Task 1: In the news extract about the lawsuit over Adam Toledo's death, condense the paragraph beginning "The trial, which was scheduled" into a short bulleted list that keeps its main facts.
Task 2: Pick up the news extract about the Adam Toledo lawsuit after its final sentence and carry it forward with a few more paragraphs.

Extract to read:

Madeline Buckley, Chicago Tribune on

Published in News & Features

CHICAGO — More than a month after the parents of Adam Toledo strategically dismissed a lawsuit over the killing of their 13-year-old son, the family has refiled a new complaint against the city and the police officer who shot him, alleging wrongdoing in the boy’s death.

The complaint, filed this time in federal court rather than in Cook County, will start new proceedings after the prior lawsuit was abruptly dropped last month just before a jury was set to be selected for a sweeping, weekslong trial.

The trial, which was scheduled to begin shortly after the five-year anniversary of the boy’s death, had gotten off to a rocky start for the plaintiffs during pretrial motions. Cook County Judge Thomas Lyons, presiding judge of the Law Division, granted a motion from the city of Chicago to split the trial in two, severing the claims of negligent hiring by the city from the allegations around the shooting by Officer Eric Stillman.

Information provided:
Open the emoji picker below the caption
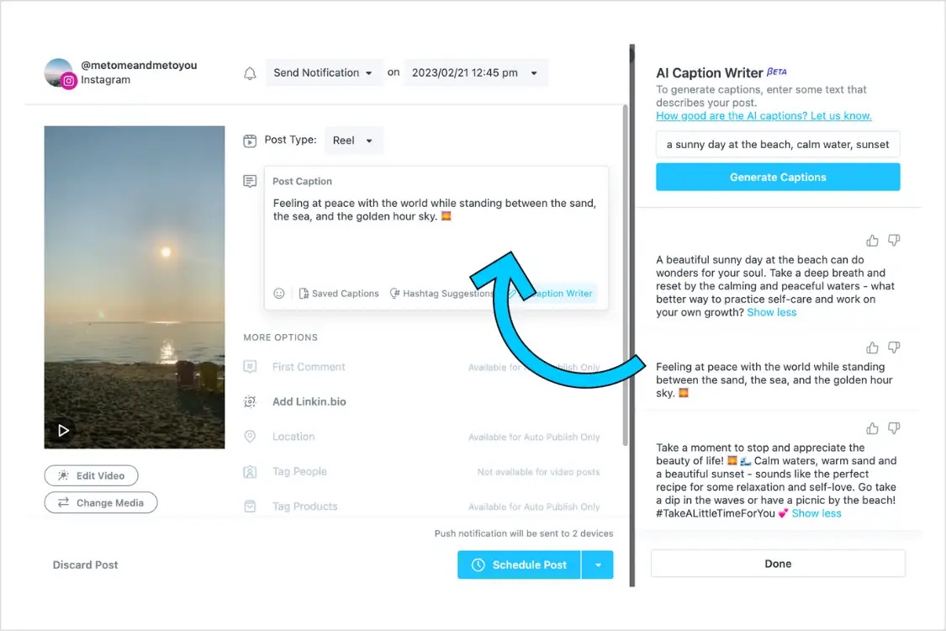[278, 293]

Final result 1:
- The trial was set to begin shortly after the fifth anniversary of the boy's death.
- The plaintiffs had a rocky start during pretrial motions.
- Cook County Judge Thomas Lyons, presiding judge of the Law Division, granted the city of Chicago's motion to split the trial in two.
- The split separated the negligent hiring claims against the city from the allegations about the shooting by Officer Eric Stillman.

Final result 2:
That meant that the allegations against Stillman would proceed first, the judge ruled, and only if the Toledo family won their case would the other claims proceed — a win for the city and a blow for the family.

Now, the family seeks a fresh start with a new complaint, this time to be heard before a federal judge, rather than Lyons or any other Cook County jurists.

“For more than five years, Adam’s family has carried the unbearable weight of losing a thirteen-year-old child whose life ended in a dark alley at the hands of a Chicago police officer,” the family’s attorney, Adeena Weiss Ortiz, said in a statement. “This filing represents the family’s continued fight for the truth, for accountability, and for justice. This shooting was preventable.”

The family has alleged that Stillman wrongly killed the boy, while also accusing the city of Chicago of negligence in its hiring and training of Stillman, who had preexisting health problems, the complaint alleges.

The city declined to comment to the Tribune, and an attorney for Stillman did not immediately respond to a request for comment.

The procedural twists and turns have been closely watched by city residents and Little Village community members who protested and mourned in the wake of Toledo’s shooting.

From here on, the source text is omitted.